すみだ北斎美術館、本に仕立てた「板本」に注目し魅力を伝える 企画展「北斎ブックワールド」を9/21から11/27まで開催
2章では、板本の挿絵にみられる絵画表現や、現在から考えると少し変わった事例などの紹介、初摺(しょずり)と後摺(あとずり)などの比較など、板本の奥深さをご覧いただきます。
◎注目!後摺では濃墨(こずみ)が省略!?
上:葛飾北斎『飛騨匠物語』下、下:葛飾北斎『新板 飛騨匠物語』四 いずれもすみだ北斎美術館蔵(通期)
読本『飛騨匠物語(ひだのたくみのものがたり)』は、飛騨の名工・猪名部墨縄が、様々な機関(からくり)を作って活躍し、仙人の世界を追われた男女を結婚させるという物語です。『新板 飛騨匠物語』はその後摺にあたります。後摺とは、初摺の板木を再び使用して摺られたものを指します。

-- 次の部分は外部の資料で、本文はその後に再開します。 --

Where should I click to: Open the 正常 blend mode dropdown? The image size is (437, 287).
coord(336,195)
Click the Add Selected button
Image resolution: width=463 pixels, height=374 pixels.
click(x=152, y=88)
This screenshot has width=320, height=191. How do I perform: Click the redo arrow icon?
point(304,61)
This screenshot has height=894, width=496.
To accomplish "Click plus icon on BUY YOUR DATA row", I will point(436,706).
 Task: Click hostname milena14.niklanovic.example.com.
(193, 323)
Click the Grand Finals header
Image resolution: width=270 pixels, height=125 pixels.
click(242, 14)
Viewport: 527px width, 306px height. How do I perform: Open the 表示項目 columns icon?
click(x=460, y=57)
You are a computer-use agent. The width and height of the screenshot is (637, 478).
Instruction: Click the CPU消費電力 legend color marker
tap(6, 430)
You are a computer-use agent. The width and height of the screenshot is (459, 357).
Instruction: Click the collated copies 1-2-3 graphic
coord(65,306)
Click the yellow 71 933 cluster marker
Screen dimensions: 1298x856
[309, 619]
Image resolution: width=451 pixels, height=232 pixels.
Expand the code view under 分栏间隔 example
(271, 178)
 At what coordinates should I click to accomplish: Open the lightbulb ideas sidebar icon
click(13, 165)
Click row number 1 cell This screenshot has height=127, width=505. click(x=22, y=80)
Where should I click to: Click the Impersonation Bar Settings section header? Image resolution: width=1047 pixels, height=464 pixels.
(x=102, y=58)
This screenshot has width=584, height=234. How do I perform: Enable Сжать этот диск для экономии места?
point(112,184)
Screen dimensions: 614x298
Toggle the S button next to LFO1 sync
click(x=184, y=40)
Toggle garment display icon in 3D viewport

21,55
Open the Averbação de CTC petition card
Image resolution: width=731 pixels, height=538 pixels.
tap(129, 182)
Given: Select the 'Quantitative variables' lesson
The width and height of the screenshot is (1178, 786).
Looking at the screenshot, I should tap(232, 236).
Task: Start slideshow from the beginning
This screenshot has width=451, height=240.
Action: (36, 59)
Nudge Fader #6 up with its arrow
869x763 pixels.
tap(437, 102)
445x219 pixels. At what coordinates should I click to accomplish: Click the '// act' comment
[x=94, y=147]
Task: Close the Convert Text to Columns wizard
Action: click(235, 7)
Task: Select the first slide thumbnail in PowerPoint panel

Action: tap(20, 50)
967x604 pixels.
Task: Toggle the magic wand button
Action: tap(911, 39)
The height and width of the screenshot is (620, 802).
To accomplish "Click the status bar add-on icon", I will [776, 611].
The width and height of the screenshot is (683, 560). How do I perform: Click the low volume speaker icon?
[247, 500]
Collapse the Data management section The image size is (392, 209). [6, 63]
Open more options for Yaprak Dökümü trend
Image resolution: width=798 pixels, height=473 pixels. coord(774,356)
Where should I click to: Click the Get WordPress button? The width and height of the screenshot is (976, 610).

両書の挿絵を比較してみると、姫君が将来の夫たちを夢にみる場面で、初摺(上)は夢の中の夫たちの背景を濃墨にすることで、寝ている現実の姫君と対比させています。後摺(下)では濃墨が省かれ、夢と現実の境目がわからなくなっています。
◎注目!まるで絵巻物のような板本
葛飾北斎『絵本隅田川 両岸一覧』上 すみだ北斎美術館蔵(頁を替えて通期展示)
『絵本隅田川 両岸一覧』は、隅田川を下流から上流へと遡った両岸の景色が描かれた板本です。